How does a main board know when to draw power from the grid or an Solar PV inverter?

Hi,

It might be bit silly but how does a main board/busbar etc know when to draw power from the grid or an inverter? Lets say its sunny and your PV system is generating plenty, how does the main board decide to supply the loads via the inverter and not the incoming fuse cutouts? Similarly, how does the excess current flow back to the nearest substation ?

Thanks.

Parents
  • The contributor from Isle of Man that I would never challenge on technical issues pointed out to me that current can be injected into the grid by shifting the phase rather than raising the voltage, and I was confusing myself considering DC theory rather than AC.

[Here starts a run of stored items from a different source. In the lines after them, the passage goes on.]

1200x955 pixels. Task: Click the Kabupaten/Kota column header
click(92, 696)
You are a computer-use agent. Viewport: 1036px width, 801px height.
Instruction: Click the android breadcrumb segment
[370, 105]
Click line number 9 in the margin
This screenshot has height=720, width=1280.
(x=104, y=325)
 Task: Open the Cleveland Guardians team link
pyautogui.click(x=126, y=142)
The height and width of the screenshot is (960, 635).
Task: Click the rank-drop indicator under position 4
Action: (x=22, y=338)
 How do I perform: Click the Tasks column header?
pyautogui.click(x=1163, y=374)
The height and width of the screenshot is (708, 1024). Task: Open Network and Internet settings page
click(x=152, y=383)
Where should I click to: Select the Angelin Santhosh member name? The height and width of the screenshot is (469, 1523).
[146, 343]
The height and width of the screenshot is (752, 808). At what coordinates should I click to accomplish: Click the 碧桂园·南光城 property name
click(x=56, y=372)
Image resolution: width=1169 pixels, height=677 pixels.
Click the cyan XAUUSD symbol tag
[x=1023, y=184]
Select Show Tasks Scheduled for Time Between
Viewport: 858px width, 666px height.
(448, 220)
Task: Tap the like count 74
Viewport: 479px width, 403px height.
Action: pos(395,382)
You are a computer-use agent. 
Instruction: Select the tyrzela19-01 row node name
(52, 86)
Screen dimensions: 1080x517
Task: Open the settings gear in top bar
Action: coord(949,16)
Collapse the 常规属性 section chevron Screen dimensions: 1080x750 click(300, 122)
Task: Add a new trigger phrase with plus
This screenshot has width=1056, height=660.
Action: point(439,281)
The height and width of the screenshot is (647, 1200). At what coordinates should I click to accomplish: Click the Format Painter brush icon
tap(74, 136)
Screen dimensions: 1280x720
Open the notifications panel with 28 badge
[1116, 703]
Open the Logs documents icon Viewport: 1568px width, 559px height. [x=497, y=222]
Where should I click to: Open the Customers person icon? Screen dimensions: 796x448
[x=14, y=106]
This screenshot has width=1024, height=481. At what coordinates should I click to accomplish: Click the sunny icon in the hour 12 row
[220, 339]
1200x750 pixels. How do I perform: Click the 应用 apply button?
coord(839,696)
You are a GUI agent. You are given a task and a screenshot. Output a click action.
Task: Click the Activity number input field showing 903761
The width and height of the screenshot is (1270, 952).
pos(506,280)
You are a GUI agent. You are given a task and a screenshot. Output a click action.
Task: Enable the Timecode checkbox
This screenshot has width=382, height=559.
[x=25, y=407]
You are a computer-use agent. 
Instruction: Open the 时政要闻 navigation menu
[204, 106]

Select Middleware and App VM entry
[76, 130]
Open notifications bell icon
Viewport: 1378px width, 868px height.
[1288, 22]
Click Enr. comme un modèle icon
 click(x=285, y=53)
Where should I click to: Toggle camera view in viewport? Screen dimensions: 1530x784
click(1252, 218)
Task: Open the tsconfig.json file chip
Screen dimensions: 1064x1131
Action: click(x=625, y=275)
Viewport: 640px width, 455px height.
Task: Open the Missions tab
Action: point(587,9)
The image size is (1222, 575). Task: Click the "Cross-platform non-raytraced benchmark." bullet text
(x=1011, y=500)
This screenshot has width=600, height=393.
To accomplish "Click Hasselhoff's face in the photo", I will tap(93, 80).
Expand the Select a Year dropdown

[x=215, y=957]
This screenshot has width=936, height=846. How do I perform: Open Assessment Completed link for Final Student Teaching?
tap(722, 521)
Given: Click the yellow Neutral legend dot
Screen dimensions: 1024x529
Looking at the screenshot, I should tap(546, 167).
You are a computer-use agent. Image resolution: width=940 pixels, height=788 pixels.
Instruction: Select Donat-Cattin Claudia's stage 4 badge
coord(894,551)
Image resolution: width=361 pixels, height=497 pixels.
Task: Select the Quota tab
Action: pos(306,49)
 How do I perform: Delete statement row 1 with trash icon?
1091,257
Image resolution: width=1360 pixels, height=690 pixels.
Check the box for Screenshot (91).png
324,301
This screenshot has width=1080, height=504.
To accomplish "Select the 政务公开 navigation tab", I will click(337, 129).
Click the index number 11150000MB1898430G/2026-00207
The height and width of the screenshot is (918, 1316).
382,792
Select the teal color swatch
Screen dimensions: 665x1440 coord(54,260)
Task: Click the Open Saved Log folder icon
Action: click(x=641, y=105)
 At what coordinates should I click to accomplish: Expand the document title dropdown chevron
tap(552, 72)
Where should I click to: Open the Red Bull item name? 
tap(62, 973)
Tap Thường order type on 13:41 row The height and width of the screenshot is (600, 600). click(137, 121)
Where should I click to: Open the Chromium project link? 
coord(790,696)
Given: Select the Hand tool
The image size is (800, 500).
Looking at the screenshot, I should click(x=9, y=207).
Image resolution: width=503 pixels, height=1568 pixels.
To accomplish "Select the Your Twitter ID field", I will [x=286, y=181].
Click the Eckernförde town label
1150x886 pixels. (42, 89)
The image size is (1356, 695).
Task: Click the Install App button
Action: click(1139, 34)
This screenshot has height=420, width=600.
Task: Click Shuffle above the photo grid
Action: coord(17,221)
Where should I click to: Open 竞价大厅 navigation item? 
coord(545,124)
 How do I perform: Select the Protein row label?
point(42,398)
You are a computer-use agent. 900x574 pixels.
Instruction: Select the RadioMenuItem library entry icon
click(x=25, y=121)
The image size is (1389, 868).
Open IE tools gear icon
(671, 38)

    I believe that with DC the voltage has to be raised, as in battery charging, but with AC the voltage doesn’t have to be raised as the phase can be shifted.

    Please don’t ask me to explain it!

Reply
  • The contributor from Isle of Man that I would never challenge on technical issues pointed out to me that current can be injected into the grid by shifting the phase rather than raising the voltage, and I was confusing myself considering DC theory rather than AC.

    I believe that with DC the voltage has to be raised, as in battery charging, but with AC the voltage doesn’t have to be raised as the phase can be shifted.

    Please don’t ask me to explain it!

Children
  • well a 180 degree phase shift is pushing instead of pulling, i.e. a load-source reversal. Other phase shifts can be seen as reactive power - or a mix of reactive and either generation or dissipation..
    You can use an inverter that supports bi directional power flow(*) by driving ts generating voltage out of phase with the mains to emulate the action of a capacitor or an inductor, or more commonly a generator with some extra capacitance or inductance in parallel. Such 'reactive power' can be used to tame some power factor issues. It is not as cheap as fixed capacitors, but it is programmable.

    Mike.

    (* )so power goes from the dc bus, battery or whatever out onto the mains for some of the cycle period, but then for the rest  of the cycle current flows back from the mains to recharge the DC bus. - a pure capacitor, or inductor averaged over the full cycle, adds nothing to the power, just time shifts it...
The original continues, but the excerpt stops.